INFORMATION SHOWN
____________

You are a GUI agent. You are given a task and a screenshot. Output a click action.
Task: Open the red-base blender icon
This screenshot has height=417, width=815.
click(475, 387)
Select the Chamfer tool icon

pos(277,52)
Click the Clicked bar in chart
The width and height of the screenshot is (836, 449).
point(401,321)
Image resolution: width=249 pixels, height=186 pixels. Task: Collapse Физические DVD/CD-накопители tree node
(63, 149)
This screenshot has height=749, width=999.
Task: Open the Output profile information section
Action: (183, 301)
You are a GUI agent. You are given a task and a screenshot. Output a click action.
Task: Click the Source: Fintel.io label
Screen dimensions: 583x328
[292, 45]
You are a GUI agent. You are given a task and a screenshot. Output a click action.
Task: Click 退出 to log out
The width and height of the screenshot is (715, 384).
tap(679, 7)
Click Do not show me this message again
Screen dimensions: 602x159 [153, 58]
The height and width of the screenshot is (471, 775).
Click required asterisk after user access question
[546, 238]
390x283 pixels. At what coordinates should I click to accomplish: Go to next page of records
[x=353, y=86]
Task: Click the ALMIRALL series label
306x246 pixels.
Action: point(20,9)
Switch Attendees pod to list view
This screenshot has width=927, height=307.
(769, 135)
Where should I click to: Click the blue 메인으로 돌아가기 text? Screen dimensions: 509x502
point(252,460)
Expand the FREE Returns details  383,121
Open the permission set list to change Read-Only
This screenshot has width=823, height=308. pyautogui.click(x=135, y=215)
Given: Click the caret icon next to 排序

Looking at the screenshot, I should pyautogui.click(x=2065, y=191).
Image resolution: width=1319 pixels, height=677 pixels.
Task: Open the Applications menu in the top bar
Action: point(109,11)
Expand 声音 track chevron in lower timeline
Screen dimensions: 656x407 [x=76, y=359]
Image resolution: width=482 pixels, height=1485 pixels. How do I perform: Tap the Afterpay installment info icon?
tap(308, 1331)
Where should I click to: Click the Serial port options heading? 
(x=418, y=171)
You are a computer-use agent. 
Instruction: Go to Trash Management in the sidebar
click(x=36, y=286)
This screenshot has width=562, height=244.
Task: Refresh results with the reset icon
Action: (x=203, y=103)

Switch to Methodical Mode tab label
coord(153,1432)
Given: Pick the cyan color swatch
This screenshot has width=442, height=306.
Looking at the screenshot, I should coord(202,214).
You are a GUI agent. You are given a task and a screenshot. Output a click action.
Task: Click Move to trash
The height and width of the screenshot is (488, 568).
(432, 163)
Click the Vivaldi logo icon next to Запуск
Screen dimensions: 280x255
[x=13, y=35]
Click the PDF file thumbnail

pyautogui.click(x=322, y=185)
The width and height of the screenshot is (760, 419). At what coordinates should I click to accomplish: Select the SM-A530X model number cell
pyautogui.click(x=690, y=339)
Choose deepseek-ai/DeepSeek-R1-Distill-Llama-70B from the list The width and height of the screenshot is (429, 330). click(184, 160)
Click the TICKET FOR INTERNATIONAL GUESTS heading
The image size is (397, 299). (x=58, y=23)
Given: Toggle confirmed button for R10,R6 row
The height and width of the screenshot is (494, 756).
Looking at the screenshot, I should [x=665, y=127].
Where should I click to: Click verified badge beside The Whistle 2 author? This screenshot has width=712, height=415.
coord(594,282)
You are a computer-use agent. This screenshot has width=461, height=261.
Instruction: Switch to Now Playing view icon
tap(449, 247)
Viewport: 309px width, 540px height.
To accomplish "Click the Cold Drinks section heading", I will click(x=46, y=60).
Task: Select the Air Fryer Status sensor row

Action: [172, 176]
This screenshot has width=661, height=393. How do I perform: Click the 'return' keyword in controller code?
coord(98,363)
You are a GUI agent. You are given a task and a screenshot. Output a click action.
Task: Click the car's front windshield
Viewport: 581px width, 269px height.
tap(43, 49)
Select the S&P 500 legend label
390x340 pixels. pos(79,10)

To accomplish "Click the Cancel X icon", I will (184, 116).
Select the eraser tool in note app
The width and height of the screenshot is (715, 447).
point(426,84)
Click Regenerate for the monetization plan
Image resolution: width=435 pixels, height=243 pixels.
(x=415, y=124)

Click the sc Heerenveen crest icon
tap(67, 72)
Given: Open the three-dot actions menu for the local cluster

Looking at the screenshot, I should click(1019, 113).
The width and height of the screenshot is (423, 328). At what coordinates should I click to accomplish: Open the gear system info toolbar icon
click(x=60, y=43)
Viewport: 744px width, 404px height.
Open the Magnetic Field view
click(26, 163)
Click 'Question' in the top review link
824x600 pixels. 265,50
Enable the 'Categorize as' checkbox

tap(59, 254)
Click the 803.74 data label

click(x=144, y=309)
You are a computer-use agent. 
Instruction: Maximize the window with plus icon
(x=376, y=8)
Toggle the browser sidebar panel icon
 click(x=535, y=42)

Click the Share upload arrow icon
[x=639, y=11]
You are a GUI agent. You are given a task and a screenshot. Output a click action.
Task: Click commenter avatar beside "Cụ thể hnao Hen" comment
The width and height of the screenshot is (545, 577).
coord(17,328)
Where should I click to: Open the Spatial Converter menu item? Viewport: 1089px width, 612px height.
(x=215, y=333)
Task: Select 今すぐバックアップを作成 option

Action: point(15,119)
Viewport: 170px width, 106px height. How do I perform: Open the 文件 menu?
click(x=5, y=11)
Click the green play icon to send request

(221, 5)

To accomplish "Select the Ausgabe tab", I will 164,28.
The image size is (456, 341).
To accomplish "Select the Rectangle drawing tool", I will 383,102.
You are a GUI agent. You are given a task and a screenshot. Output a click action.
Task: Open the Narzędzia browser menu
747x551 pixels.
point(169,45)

____________

YOUR INSTRUCTIONS
The answer is all of the material, given again exactly.

THE COMPLETED TASK
You are a GUI agent. You are given a task and a screenshot. Output a click action.
Task: Open the red-base blender icon
This screenshot has height=417, width=815.
click(475, 387)
Select the Chamfer tool icon

pos(277,52)
Click the Clicked bar in chart
The width and height of the screenshot is (836, 449).
point(401,321)
Image resolution: width=249 pixels, height=186 pixels. Task: Collapse Физические DVD/CD-накопители tree node
(63, 149)
This screenshot has height=749, width=999.
Task: Open the Output profile information section
Action: (183, 301)
You are a GUI agent. You are given a task and a screenshot. Output a click action.
Task: Click the Source: Fintel.io label
Screen dimensions: 583x328
[292, 45]
You are a GUI agent. You are given a task and a screenshot. Output a click action.
Task: Click 退出 to log out
The width and height of the screenshot is (715, 384).
tap(679, 7)
Click Do not show me this message again
Screen dimensions: 602x159 [153, 58]
The height and width of the screenshot is (471, 775).
Click required asterisk after user access question
[546, 238]
390x283 pixels. At what coordinates should I click to accomplish: Go to next page of records
[x=353, y=86]
Task: Click the ALMIRALL series label
306x246 pixels.
Action: point(20,9)
Switch Attendees pod to list view
This screenshot has width=927, height=307.
(769, 135)
Where should I click to: Click the blue 메인으로 돌아가기 text? Screen dimensions: 509x502
point(252,460)
Expand the FREE Returns details  383,121
Open the permission set list to change Read-Only
This screenshot has width=823, height=308. pyautogui.click(x=135, y=215)
Given: Click the caret icon next to 排序

Looking at the screenshot, I should pyautogui.click(x=2065, y=191).
Image resolution: width=1319 pixels, height=677 pixels.
Task: Open the Applications menu in the top bar
Action: point(109,11)
Expand 声音 track chevron in lower timeline
Screen dimensions: 656x407 [x=76, y=359]
Image resolution: width=482 pixels, height=1485 pixels. How do I perform: Tap the Afterpay installment info icon?
tap(308, 1331)
Where should I click to: Click the Serial port options heading? 
(x=418, y=171)
You are a computer-use agent. 
Instruction: Go to Trash Management in the sidebar
click(x=36, y=286)
This screenshot has width=562, height=244.
Task: Refresh results with the reset icon
Action: (x=203, y=103)

Switch to Methodical Mode tab label
coord(153,1432)
Given: Pick the cyan color swatch
This screenshot has width=442, height=306.
Looking at the screenshot, I should coord(202,214).
You are a GUI agent. You are given a task and a screenshot. Output a click action.
Task: Click Move to trash
The height and width of the screenshot is (488, 568).
(432, 163)
Click the Vivaldi logo icon next to Запуск
Screen dimensions: 280x255
[x=13, y=35]
Click the PDF file thumbnail

pyautogui.click(x=322, y=185)
The width and height of the screenshot is (760, 419). At what coordinates should I click to accomplish: Select the SM-A530X model number cell
pyautogui.click(x=690, y=339)
Choose deepseek-ai/DeepSeek-R1-Distill-Llama-70B from the list The width and height of the screenshot is (429, 330). click(184, 160)
Click the TICKET FOR INTERNATIONAL GUESTS heading
The image size is (397, 299). (x=58, y=23)
Given: Toggle confirmed button for R10,R6 row
The height and width of the screenshot is (494, 756).
Looking at the screenshot, I should [x=665, y=127].
Where should I click to: Click verified badge beside The Whistle 2 author? This screenshot has width=712, height=415.
coord(594,282)
You are a computer-use agent. This screenshot has width=461, height=261.
Instruction: Switch to Now Playing view icon
tap(449, 247)
Viewport: 309px width, 540px height.
To accomplish "Click the Cold Drinks section heading", I will click(x=46, y=60).
Task: Select the Air Fryer Status sensor row

Action: [172, 176]
This screenshot has width=661, height=393. How do I perform: Click the 'return' keyword in controller code?
coord(98,363)
You are a GUI agent. You are given a task and a screenshot. Output a click action.
Task: Click the car's front windshield
Viewport: 581px width, 269px height.
tap(43, 49)
Select the S&P 500 legend label
390x340 pixels. pos(79,10)

To accomplish "Click the Cancel X icon", I will (184, 116).
Select the eraser tool in note app
The width and height of the screenshot is (715, 447).
point(426,84)
Click Regenerate for the monetization plan
Image resolution: width=435 pixels, height=243 pixels.
(x=415, y=124)

Click the sc Heerenveen crest icon
tap(67, 72)
Given: Open the three-dot actions menu for the local cluster

Looking at the screenshot, I should click(1019, 113).
The width and height of the screenshot is (423, 328). At what coordinates should I click to accomplish: Open the gear system info toolbar icon
click(x=60, y=43)
Viewport: 744px width, 404px height.
Open the Magnetic Field view
click(26, 163)
Click 'Question' in the top review link
824x600 pixels. 265,50
Enable the 'Categorize as' checkbox

tap(59, 254)
Click the 803.74 data label

click(x=144, y=309)
You are a computer-use agent. 
Instruction: Maximize the window with plus icon
(x=376, y=8)
Toggle the browser sidebar panel icon
 click(x=535, y=42)

Click the Share upload arrow icon
[x=639, y=11]
You are a GUI agent. You are given a task and a screenshot. Output a click action.
Task: Click commenter avatar beside "Cụ thể hnao Hen" comment
The width and height of the screenshot is (545, 577).
coord(17,328)
Where should I click to: Open the Spatial Converter menu item? Viewport: 1089px width, 612px height.
(x=215, y=333)
Task: Select 今すぐバックアップを作成 option

Action: point(15,119)
Viewport: 170px width, 106px height. How do I perform: Open the 文件 menu?
click(x=5, y=11)
Click the green play icon to send request

(221, 5)

To accomplish "Select the Ausgabe tab", I will 164,28.
The image size is (456, 341).
To accomplish "Select the Rectangle drawing tool", I will 383,102.
You are a GUI agent. You are given a task and a screenshot. Output a click action.
Task: Open the Narzędzia browser menu
747x551 pixels.
point(169,45)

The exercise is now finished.